Beef prices are poised to surge as a severe drought across the western US forces mass cattle slaughter — and meat distributors say the natural disaster could keep supplies tight for years.
From supermarkets to swanky steakhouses, purveyors warn that consumers could be faced with painful price increases — especially on prime meat — as soon as this month.
“We don’t know where prices could end up but it’s possible that they go back up to 2020 levels,” said Victor Colello, director of meat for the Morton Williams grocery chain in New York City.
That’s when COVID-19 outbreaks forced shutdowns at meat processing plants nationwide, tightening supplies even as locked-down consumers clamored for beef. In 2020, the grocer was selling rib meat for about $12 a pound compared to just under $9 currently. Filet mignon had soared to $18 per pound compared to $14 now, according to Colello.
Currently, meat prices are well above pre-pandemic levels in 2019, when rib meat cost $6 per pound and filet mignon was $9 per pound, he added. In June, ground chuck cost $5 per pound — not far off the high of $5.33 it hit in June 2020, according to the US Bureau of Labor Statistics.
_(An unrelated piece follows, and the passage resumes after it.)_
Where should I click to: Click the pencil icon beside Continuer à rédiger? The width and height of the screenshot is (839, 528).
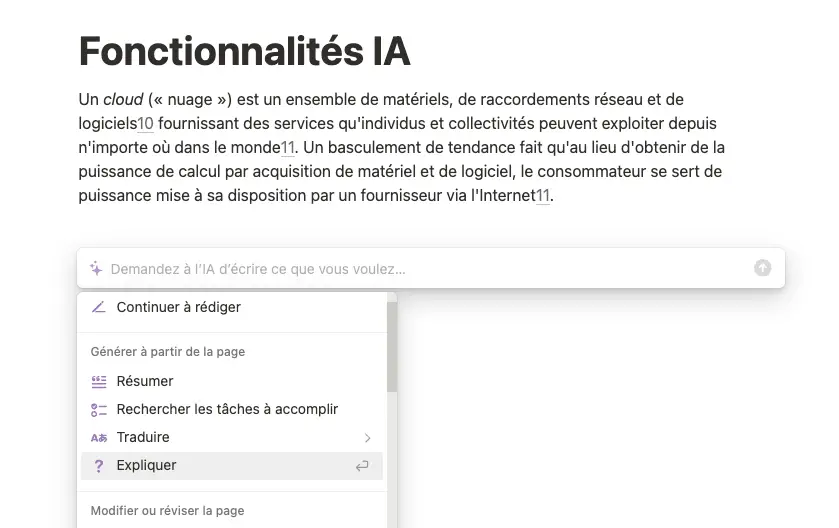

“We haven’t seen any increases yet, but if the drought continues over the next few weeks, our vendors are telling us prices will go up,” said Joe Parisi, president of the Gristedes and D’Agostinos supermarkets in New York City.
Steakhouses are bracing for the worst. Veteran restaurateur Charlie Palmer, who operates 16 restaurants including five steakhouses, said he expects to hike prices on prime cuts by about 5% to 10% through the end of the year. A $56 filet mignon could cost as much as $61 and a $72 ribeye could go up to $79.
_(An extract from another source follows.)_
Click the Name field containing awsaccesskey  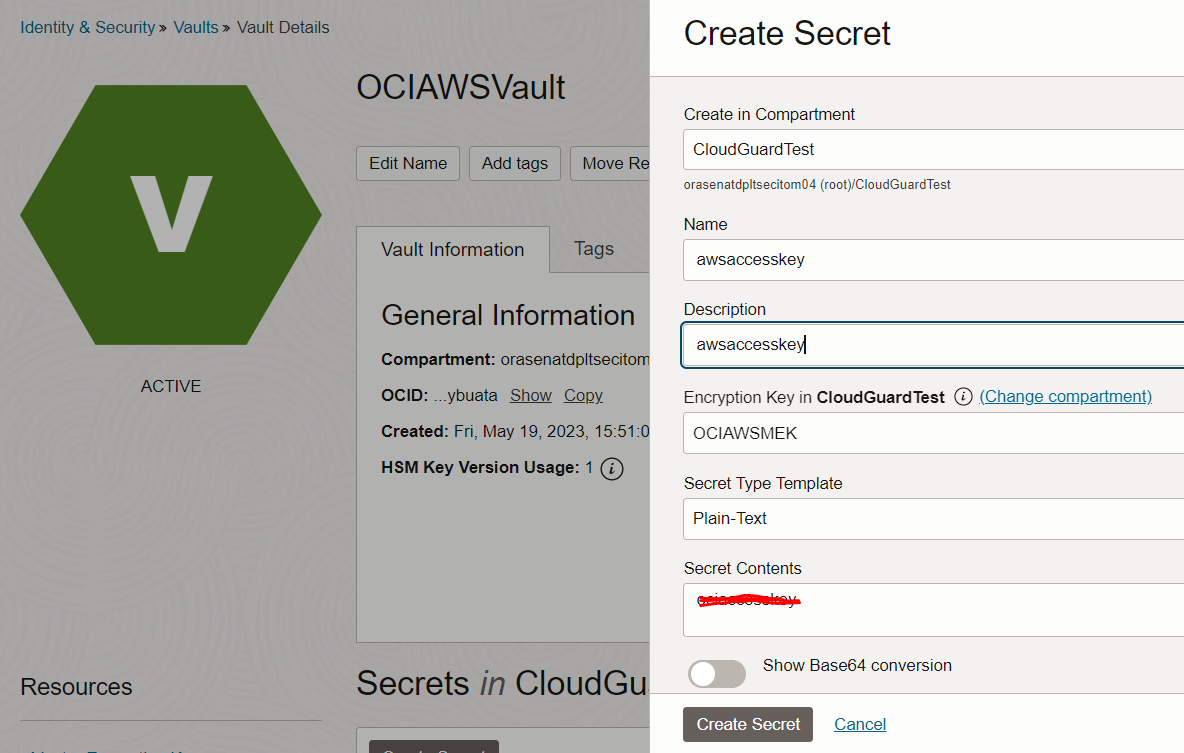tap(930, 259)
In response, the acclaimed chef is already replacing some of the high-end steaks on his menus with “secondary cuts” like top sirloin, flatiron steaks and so-called lifter meat, which comes from thin muscle around the shoulders.
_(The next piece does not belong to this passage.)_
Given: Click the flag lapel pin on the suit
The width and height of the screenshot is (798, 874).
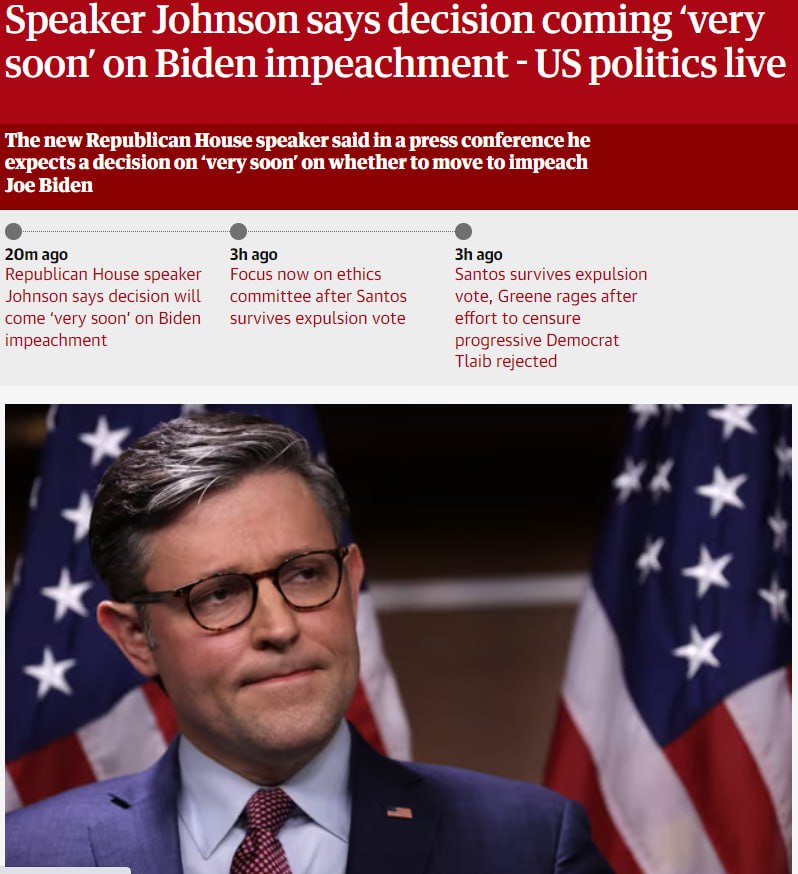Looking at the screenshot, I should coord(400,812).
“We are going to see steaks on menus that people have never heard of,” Palmer told The Post.
Uncle Jack’s Steakhouse, meanwhile, is weighing whether to increase its $25 burgers and steak sandwiches to $28 or $29, owner Willie Degel told The Post. That’s after the Midtown Manhattan meat emporium added burgers and steak sandwiches to the dinner menu during the pandemic to give diners lower-cost options.
The problem is that ranchers can’t sustain all the cows and steers in their herds as grasslands have dried up amid the worst drought conditions in a decade. In June, 2,000 cattle in Kansas dropped dead from heat stress.
In response, ranchers have been forced to sell their animals early, thinning the numbers of older cows. By some estimates, US beef-producing cattle herds could be slashed by up to 20% if the ranching industry gets rid of its older, calf-producing cows.
“The implications of fewer cows giving birth to calves are that over the next few years there will be higher beef prices,” said Peter Bozzo, vice president of Chef’s Warehouse, a food purveyor to high-end restaurants.
Nebraska rancher Brenda Masek said she was forced to cull her older cows in April — the first time she has done so in a decade. Her Nebraska ranch, Bestol & Masek, had little snow or rain over the winter.
“Everyone is looking at their grass,” said Masek, who is also president of the Nebraska Cattlemen Association. “We are still going to get consumers beef. But we will see higher prices especially with the better cuts.”
It takes 24 months to raise an animal for beef, and the early slaughters are shrinking supplies of prime-grade beef in particular. In the last months of the cows’ life cycle, they are fed a richer diet of grains, which develops into prime meat.
The cost to feed cattle has been boosted by the war in Ukraine, which produces 40% of the world’s grain. A bushel of corn costs $1.25 more than it did last year — or about $7 — and about $3 more than in 2019, according to industry data.
“We are facing a 40% increase in wholesale prices” for beef, Kevin Lindgren, Baldor’s director of meat, seafood and poultry, told The Post. “Consumers will go from a filet mignon to an 8-ounce burger. And we already seeing that shift.”
The upscale vendor to restaurants and gourmet food markets is paying about $8 per pound for New York strip and porterhouse steaks and expects to fork over as much as $16 per pound in 2023, Lindgren said.
“If herds are brought down to significantly lower levels, there could be beef inflation across the board,” said Daniel Romanoff, president of Bronx-based meat wholesaler Nebraskaland.